● The problem: Rewrite the data below with "Toggle" swapped for "Switch" and everything else unchanged. Leave the pictures out of your answer.
————
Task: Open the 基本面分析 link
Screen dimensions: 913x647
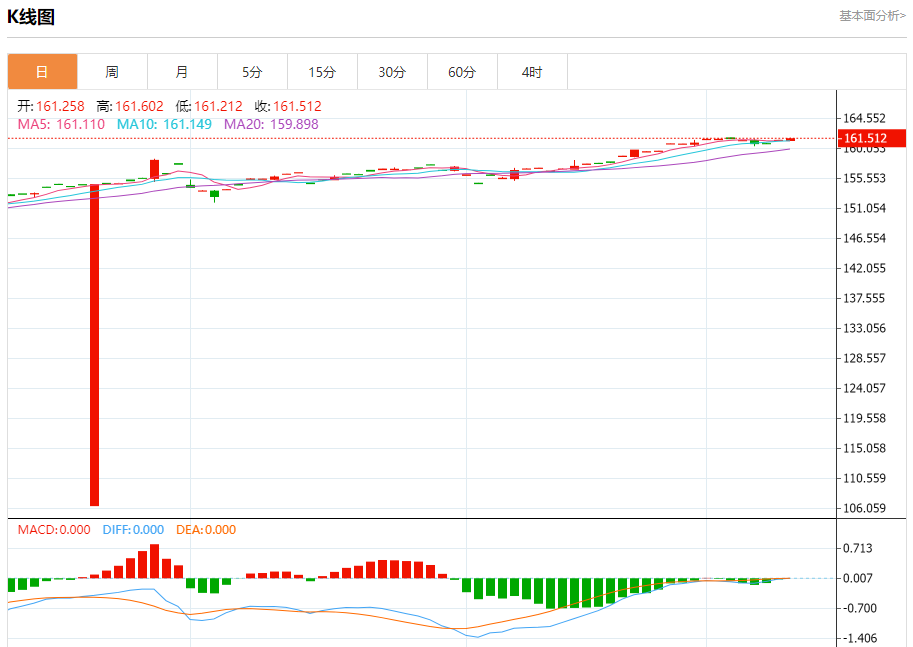Action: point(872,16)
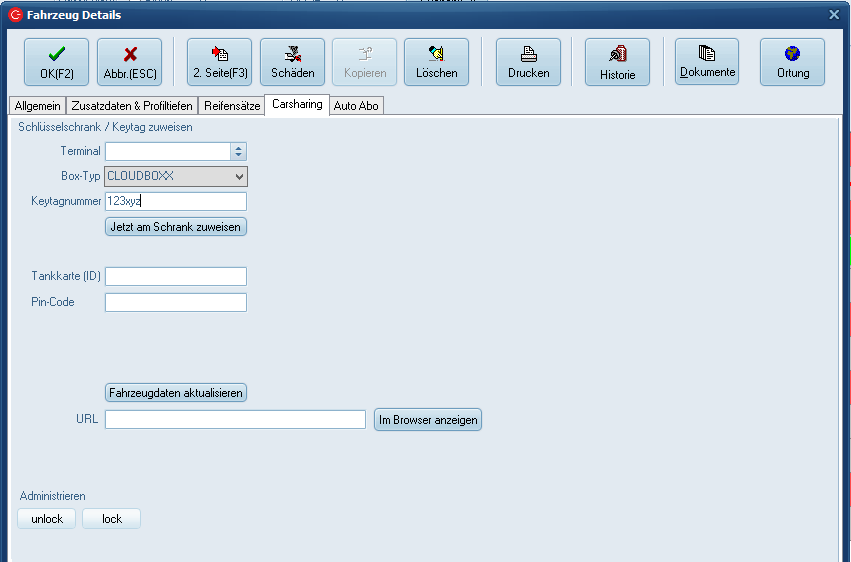Click Jetzt am Schrank zuweisen button

[175, 227]
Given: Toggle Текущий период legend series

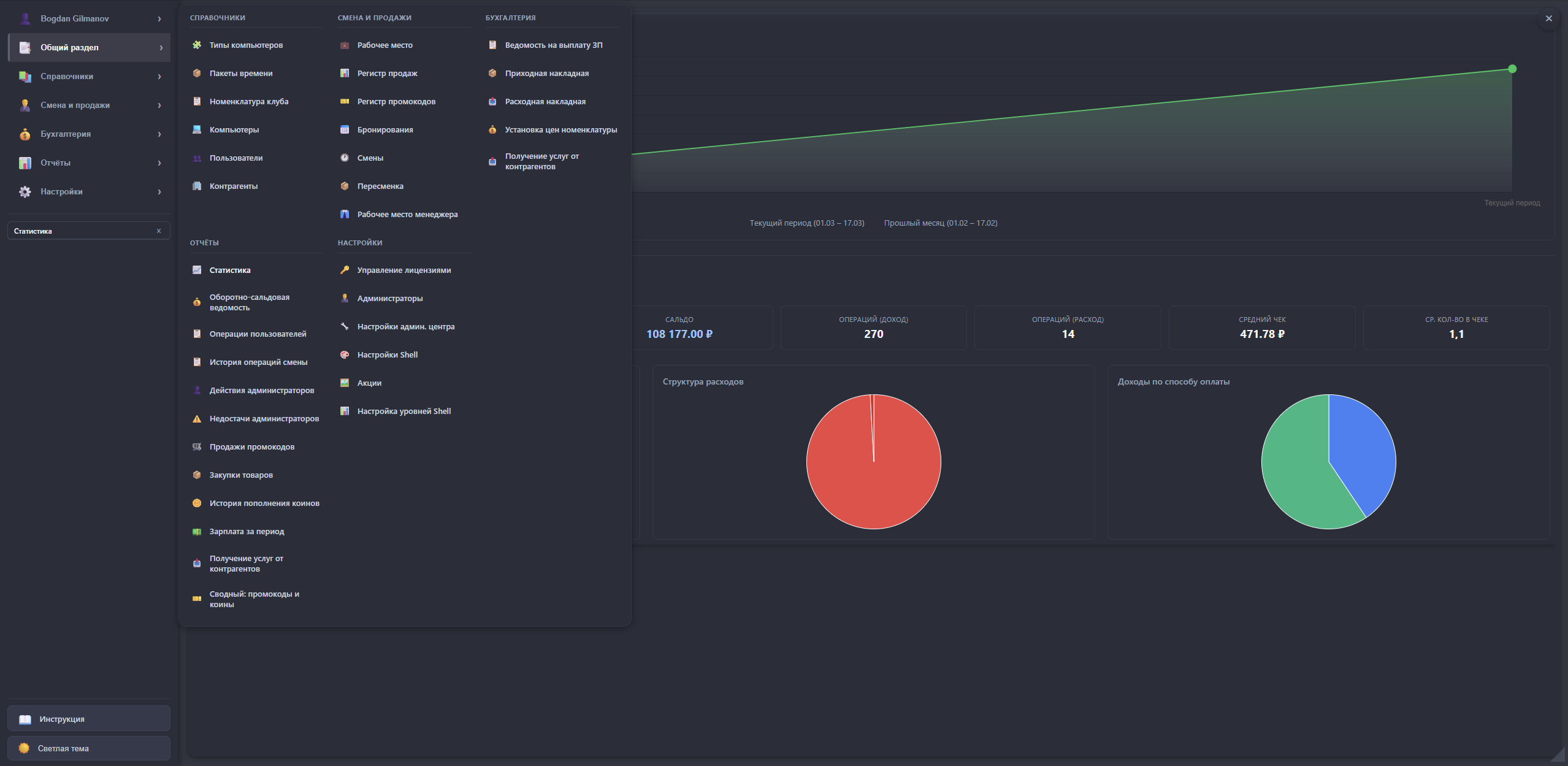Looking at the screenshot, I should [806, 223].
————
● Solution:
Task: Open the 基本面分析 link
Screen dimensions: 913x647
Action: point(872,16)
Click Jetzt am Schrank zuweisen button

[175, 227]
Given: Switch Текущий период legend series

Looking at the screenshot, I should [806, 223].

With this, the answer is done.